● **WHAT THIS TASK INVOLVES**: Copy out every line of the listing below without any alteration.

##### RECORDS SHOWN #####

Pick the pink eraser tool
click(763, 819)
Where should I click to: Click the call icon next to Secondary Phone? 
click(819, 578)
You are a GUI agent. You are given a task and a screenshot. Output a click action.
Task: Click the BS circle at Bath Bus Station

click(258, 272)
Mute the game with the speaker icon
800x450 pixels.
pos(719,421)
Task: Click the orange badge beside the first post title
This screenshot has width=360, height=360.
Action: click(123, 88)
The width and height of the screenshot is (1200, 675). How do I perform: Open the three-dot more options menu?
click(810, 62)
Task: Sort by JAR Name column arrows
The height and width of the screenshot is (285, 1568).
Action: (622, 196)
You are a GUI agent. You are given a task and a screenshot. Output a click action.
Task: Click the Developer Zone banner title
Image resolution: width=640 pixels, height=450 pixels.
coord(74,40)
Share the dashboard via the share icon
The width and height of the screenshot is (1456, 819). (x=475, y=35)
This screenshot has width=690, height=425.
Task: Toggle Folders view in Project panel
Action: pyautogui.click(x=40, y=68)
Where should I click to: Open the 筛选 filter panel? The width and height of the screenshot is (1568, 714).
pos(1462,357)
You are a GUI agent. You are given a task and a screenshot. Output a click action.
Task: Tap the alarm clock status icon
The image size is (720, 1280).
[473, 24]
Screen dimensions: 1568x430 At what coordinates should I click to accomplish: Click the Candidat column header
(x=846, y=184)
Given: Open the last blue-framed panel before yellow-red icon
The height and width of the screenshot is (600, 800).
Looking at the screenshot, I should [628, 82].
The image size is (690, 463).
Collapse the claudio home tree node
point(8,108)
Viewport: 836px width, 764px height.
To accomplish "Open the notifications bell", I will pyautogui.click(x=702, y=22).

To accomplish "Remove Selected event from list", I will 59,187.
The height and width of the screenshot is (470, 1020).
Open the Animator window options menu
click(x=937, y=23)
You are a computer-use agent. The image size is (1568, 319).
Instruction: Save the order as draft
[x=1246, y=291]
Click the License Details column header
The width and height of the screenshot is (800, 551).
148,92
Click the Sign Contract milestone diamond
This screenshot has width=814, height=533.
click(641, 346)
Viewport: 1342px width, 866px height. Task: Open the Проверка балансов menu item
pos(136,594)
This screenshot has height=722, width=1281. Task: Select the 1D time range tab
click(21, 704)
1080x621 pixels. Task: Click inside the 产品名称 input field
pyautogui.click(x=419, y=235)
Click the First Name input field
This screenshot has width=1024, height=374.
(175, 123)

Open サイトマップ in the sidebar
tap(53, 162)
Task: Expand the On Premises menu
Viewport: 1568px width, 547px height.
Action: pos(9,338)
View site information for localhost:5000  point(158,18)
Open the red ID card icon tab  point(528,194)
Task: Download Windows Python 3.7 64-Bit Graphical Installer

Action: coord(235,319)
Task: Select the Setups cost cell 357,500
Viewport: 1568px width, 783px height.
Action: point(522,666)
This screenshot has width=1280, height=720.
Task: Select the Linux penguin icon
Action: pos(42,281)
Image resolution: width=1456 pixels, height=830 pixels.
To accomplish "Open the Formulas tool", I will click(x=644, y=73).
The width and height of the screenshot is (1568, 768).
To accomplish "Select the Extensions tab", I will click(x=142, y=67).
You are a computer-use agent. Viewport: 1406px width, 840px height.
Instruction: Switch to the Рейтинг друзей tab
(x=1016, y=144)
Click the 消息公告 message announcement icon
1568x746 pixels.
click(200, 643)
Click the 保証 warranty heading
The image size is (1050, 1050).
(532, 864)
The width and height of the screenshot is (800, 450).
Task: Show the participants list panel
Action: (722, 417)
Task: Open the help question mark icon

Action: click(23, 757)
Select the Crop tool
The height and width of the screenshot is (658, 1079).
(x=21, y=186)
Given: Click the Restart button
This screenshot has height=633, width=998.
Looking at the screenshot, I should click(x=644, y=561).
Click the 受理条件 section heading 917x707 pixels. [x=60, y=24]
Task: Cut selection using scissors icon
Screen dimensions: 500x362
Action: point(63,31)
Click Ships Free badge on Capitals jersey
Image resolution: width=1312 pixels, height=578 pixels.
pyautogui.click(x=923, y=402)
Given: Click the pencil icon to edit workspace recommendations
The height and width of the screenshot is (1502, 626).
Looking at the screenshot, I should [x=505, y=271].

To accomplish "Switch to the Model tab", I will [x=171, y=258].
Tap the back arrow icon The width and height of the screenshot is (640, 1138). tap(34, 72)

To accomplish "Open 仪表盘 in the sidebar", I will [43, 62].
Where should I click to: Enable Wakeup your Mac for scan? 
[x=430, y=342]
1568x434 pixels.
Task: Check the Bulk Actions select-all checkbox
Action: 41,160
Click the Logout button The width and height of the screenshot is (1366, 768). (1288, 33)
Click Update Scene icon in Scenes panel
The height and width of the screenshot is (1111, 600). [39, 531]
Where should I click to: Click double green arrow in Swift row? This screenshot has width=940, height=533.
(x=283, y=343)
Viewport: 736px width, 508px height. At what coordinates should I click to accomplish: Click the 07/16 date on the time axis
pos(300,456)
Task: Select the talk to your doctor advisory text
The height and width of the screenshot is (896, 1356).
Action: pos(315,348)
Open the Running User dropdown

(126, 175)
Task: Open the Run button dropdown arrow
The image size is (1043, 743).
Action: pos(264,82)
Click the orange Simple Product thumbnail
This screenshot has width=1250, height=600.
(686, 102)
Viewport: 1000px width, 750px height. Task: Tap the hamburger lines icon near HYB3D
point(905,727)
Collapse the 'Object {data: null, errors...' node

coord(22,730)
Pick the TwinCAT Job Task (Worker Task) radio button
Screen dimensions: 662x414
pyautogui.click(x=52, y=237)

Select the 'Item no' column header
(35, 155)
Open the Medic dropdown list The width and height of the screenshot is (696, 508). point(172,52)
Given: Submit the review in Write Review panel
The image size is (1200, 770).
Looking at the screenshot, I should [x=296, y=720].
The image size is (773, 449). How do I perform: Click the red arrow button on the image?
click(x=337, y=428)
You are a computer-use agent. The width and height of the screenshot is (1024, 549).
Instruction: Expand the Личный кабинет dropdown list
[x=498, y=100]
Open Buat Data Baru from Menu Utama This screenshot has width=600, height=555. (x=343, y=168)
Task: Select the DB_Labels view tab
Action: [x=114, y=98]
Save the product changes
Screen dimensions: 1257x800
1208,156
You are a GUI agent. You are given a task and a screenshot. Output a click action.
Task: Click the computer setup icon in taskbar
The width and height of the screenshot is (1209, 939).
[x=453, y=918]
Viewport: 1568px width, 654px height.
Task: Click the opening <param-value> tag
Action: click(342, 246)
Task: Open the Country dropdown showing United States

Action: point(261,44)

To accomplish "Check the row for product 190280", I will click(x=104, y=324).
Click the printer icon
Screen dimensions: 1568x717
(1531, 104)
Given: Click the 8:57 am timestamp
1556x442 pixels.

#####

● **OUTPUT BELOW**:
Pick the pink eraser tool
click(763, 819)
Where should I click to: Click the call icon next to Secondary Phone? 
click(819, 578)
You are a GUI agent. You are given a task and a screenshot. Output a click action.
Task: Click the BS circle at Bath Bus Station

click(258, 272)
Mute the game with the speaker icon
800x450 pixels.
pos(719,421)
Task: Click the orange badge beside the first post title
This screenshot has width=360, height=360.
Action: click(123, 88)
The width and height of the screenshot is (1200, 675). How do I perform: Open the three-dot more options menu?
click(810, 62)
Task: Sort by JAR Name column arrows
The height and width of the screenshot is (285, 1568).
Action: (622, 196)
You are a GUI agent. You are given a task and a screenshot. Output a click action.
Task: Click the Developer Zone banner title
Image resolution: width=640 pixels, height=450 pixels.
coord(74,40)
Share the dashboard via the share icon
The width and height of the screenshot is (1456, 819). (x=475, y=35)
This screenshot has width=690, height=425.
Task: Toggle Folders view in Project panel
Action: pyautogui.click(x=40, y=68)
Where should I click to: Open the 筛选 filter panel? The width and height of the screenshot is (1568, 714).
pos(1462,357)
You are a GUI agent. You are given a task and a screenshot. Output a click action.
Task: Tap the alarm clock status icon
The image size is (720, 1280).
[473, 24]
Screen dimensions: 1568x430 At what coordinates should I click to accomplish: Click the Candidat column header
(x=846, y=184)
Given: Open the last blue-framed panel before yellow-red icon
The height and width of the screenshot is (600, 800).
Looking at the screenshot, I should [628, 82].
The image size is (690, 463).
Collapse the claudio home tree node
point(8,108)
Viewport: 836px width, 764px height.
To accomplish "Open the notifications bell", I will pyautogui.click(x=702, y=22).

To accomplish "Remove Selected event from list", I will 59,187.
The height and width of the screenshot is (470, 1020).
Open the Animator window options menu
click(x=937, y=23)
You are a computer-use agent. The image size is (1568, 319).
Instruction: Save the order as draft
[x=1246, y=291]
Click the License Details column header
The width and height of the screenshot is (800, 551).
148,92
Click the Sign Contract milestone diamond
This screenshot has width=814, height=533.
click(641, 346)
Viewport: 1342px width, 866px height. Task: Open the Проверка балансов menu item
pos(136,594)
This screenshot has height=722, width=1281. Task: Select the 1D time range tab
click(21, 704)
1080x621 pixels. Task: Click inside the 产品名称 input field
pyautogui.click(x=419, y=235)
Click the First Name input field
This screenshot has width=1024, height=374.
(175, 123)

Open サイトマップ in the sidebar
tap(53, 162)
Task: Expand the On Premises menu
Viewport: 1568px width, 547px height.
Action: pos(9,338)
View site information for localhost:5000  point(158,18)
Open the red ID card icon tab  point(528,194)
Task: Download Windows Python 3.7 64-Bit Graphical Installer

Action: coord(235,319)
Task: Select the Setups cost cell 357,500
Viewport: 1568px width, 783px height.
Action: point(522,666)
This screenshot has width=1280, height=720.
Task: Select the Linux penguin icon
Action: pos(42,281)
Image resolution: width=1456 pixels, height=830 pixels.
To accomplish "Open the Formulas tool", I will click(x=644, y=73).
The width and height of the screenshot is (1568, 768).
To accomplish "Select the Extensions tab", I will click(x=142, y=67).
You are a computer-use agent. Viewport: 1406px width, 840px height.
Instruction: Switch to the Рейтинг друзей tab
(x=1016, y=144)
Click the 消息公告 message announcement icon
1568x746 pixels.
click(200, 643)
Click the 保証 warranty heading
The image size is (1050, 1050).
(532, 864)
The width and height of the screenshot is (800, 450).
Task: Show the participants list panel
Action: (722, 417)
Task: Open the help question mark icon

Action: click(23, 757)
Select the Crop tool
The height and width of the screenshot is (658, 1079).
(x=21, y=186)
Given: Click the Restart button
This screenshot has height=633, width=998.
Looking at the screenshot, I should click(x=644, y=561).
Click the 受理条件 section heading 917x707 pixels. [x=60, y=24]
Task: Cut selection using scissors icon
Screen dimensions: 500x362
Action: point(63,31)
Click Ships Free badge on Capitals jersey
Image resolution: width=1312 pixels, height=578 pixels.
pyautogui.click(x=923, y=402)
Given: Click the pencil icon to edit workspace recommendations
The height and width of the screenshot is (1502, 626).
Looking at the screenshot, I should [x=505, y=271].

To accomplish "Switch to the Model tab", I will [x=171, y=258].
Tap the back arrow icon The width and height of the screenshot is (640, 1138). tap(34, 72)

To accomplish "Open 仪表盘 in the sidebar", I will [43, 62].
Where should I click to: Enable Wakeup your Mac for scan? 
[x=430, y=342]
1568x434 pixels.
Task: Check the Bulk Actions select-all checkbox
Action: 41,160
Click the Logout button The width and height of the screenshot is (1366, 768). (1288, 33)
Click Update Scene icon in Scenes panel
The height and width of the screenshot is (1111, 600). [39, 531]
Where should I click to: Click double green arrow in Swift row? This screenshot has width=940, height=533.
(x=283, y=343)
Viewport: 736px width, 508px height. At what coordinates should I click to accomplish: Click the 07/16 date on the time axis
pos(300,456)
Task: Select the talk to your doctor advisory text
The height and width of the screenshot is (896, 1356).
Action: pos(315,348)
Open the Running User dropdown

(126, 175)
Task: Open the Run button dropdown arrow
The image size is (1043, 743).
Action: pos(264,82)
Click the orange Simple Product thumbnail
This screenshot has width=1250, height=600.
(686, 102)
Viewport: 1000px width, 750px height. Task: Tap the hamburger lines icon near HYB3D
point(905,727)
Collapse the 'Object {data: null, errors...' node

coord(22,730)
Pick the TwinCAT Job Task (Worker Task) radio button
Screen dimensions: 662x414
pyautogui.click(x=52, y=237)

Select the 'Item no' column header
(35, 155)
Open the Medic dropdown list The width and height of the screenshot is (696, 508). point(172,52)
Given: Submit the review in Write Review panel
The image size is (1200, 770).
Looking at the screenshot, I should [x=296, y=720].
The image size is (773, 449). How do I perform: Click the red arrow button on the image?
click(x=337, y=428)
You are a computer-use agent. The width and height of the screenshot is (1024, 549).
Instruction: Expand the Личный кабинет dropdown list
[x=498, y=100]
Open Buat Data Baru from Menu Utama This screenshot has width=600, height=555. (x=343, y=168)
Task: Select the DB_Labels view tab
Action: [x=114, y=98]
Save the product changes
Screen dimensions: 1257x800
1208,156
You are a GUI agent. You are given a task and a screenshot. Output a click action.
Task: Click the computer setup icon in taskbar
The width and height of the screenshot is (1209, 939).
[x=453, y=918]
Viewport: 1568px width, 654px height.
Task: Click the opening <param-value> tag
Action: click(342, 246)
Task: Open the Country dropdown showing United States

Action: point(261,44)

To accomplish "Check the row for product 190280", I will click(x=104, y=324).
Click the printer icon
Screen dimensions: 1568x717
(1531, 104)
Given: Click the 8:57 am timestamp
1556x442 pixels.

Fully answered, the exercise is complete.